SINGAPORE - More help will be given to farmers in the Republic to buffer against any global food supply shocks due to climate change.
This will be done on three fronts - making it easier for farmers to get financial help to adopt technology, growing a pipeline of talent through work-study programmes, as well as rolling out initiatives to boost demand for local produce such as organising more farmers' markets.
These were announced by Senior Minister of State for National Development Koh Poh Koon on Tuesday (March 6) during the debate on his ministry's budget.
On the provision of more financial help, Dr Koh said that enhancements will be made to the existing Agriculture Productivity Fund to make it easier for farmers to employ technology.

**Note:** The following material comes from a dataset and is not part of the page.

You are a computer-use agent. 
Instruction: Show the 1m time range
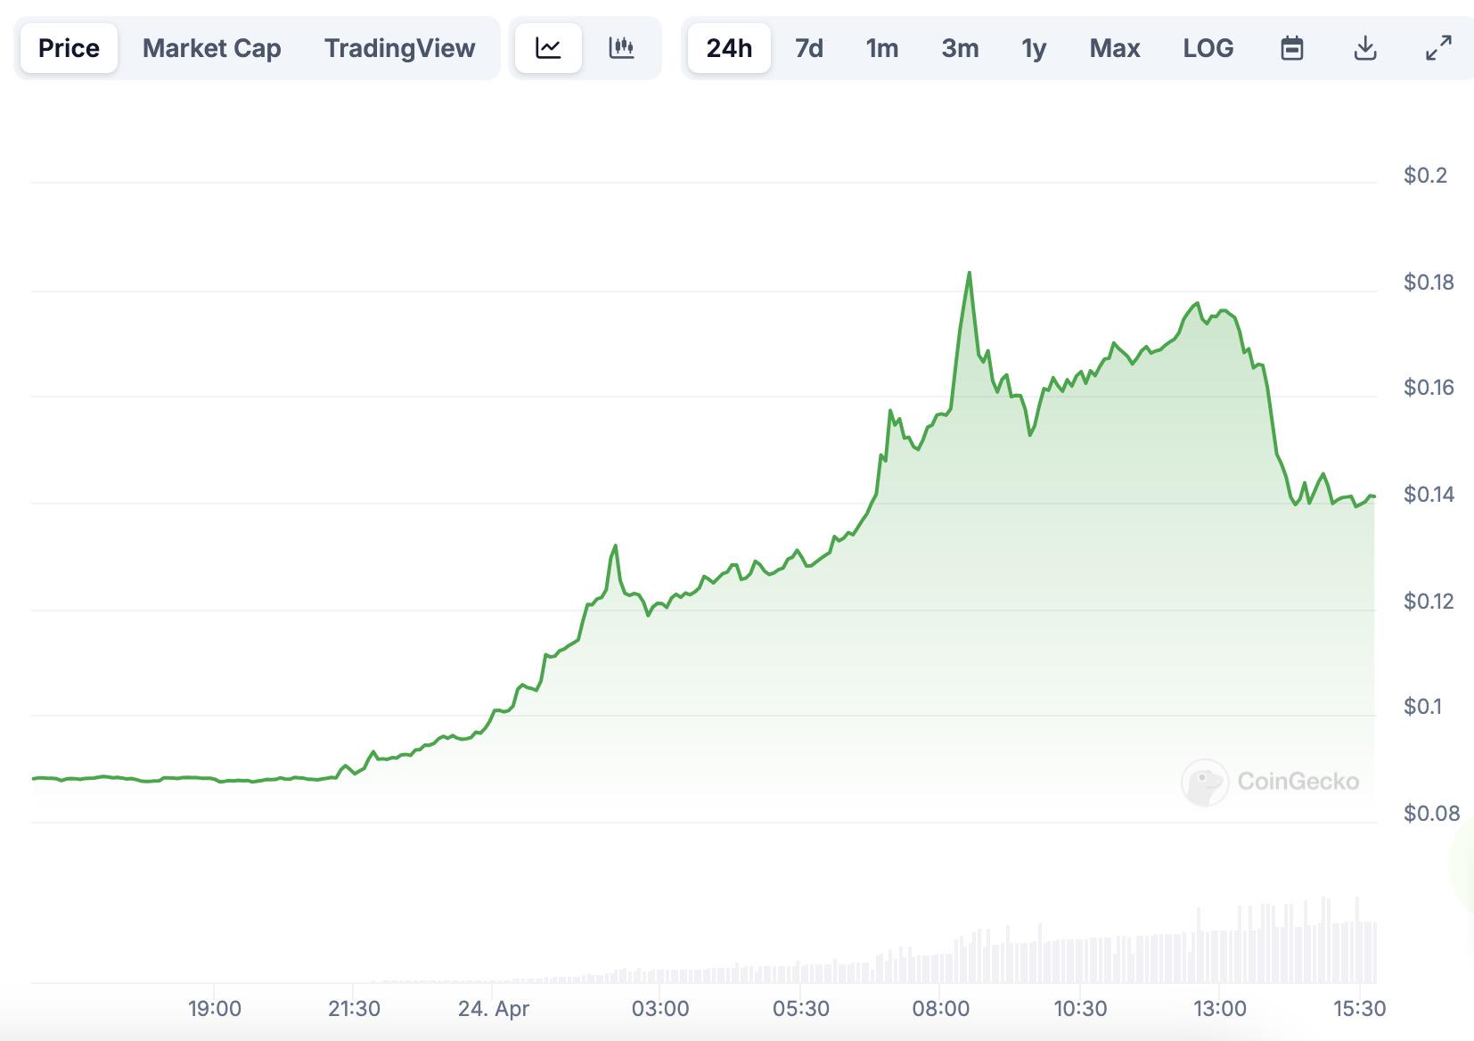(x=882, y=48)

This will be done by raising the co-funding cap from $700,000 to $2 million for food farms that produce eggs, food fish, leafy vegetables and bean sprouts.
"Many farmers have told us that they are happy to adopt more productive technology. However, new farming systems require heavy capital investments. Advanced greenhouse systems with environmental controls and automation, which can double production, can cost around $4 million," Dr Koh said.
The increase in co-funding cap will help farmers take this leap, he added.
However, Dr Koh noted that not all available technologies in the market can be adopted wholesale in Singapore, due to varying local conditions.
To this end, farmers will be given assistance in testing these new systems prior to large-scale deployment, to ensure that the technology can be adapted to our local conditions and products.
"We will now introduce a new test-bedding component to the Agriculture Productivity Fund to co-fund up to $500,000 for food farms that want to test-bed new solutions," he said.
Dr Koh was responding to Non-Constituency MP Leon Perera and Mr Darryl David (Ang Mo Kio GRC), who had asked for updates on Singapore's agricultural sector.
Singapore imports more than 90 per cent of its food, but the 200 food farms here help to buffer the nation against global supply disruptions due to factors such as climate change.
Dr Koh said various government efforts will strengthen the ecosystem and operating environment for local farms.
He added: "But as the industry matures, we also need to start looking at the wider food value chain. We will continue to work towards creating an enabling environment to keep our local agricultural sector commercially viable and sustainable."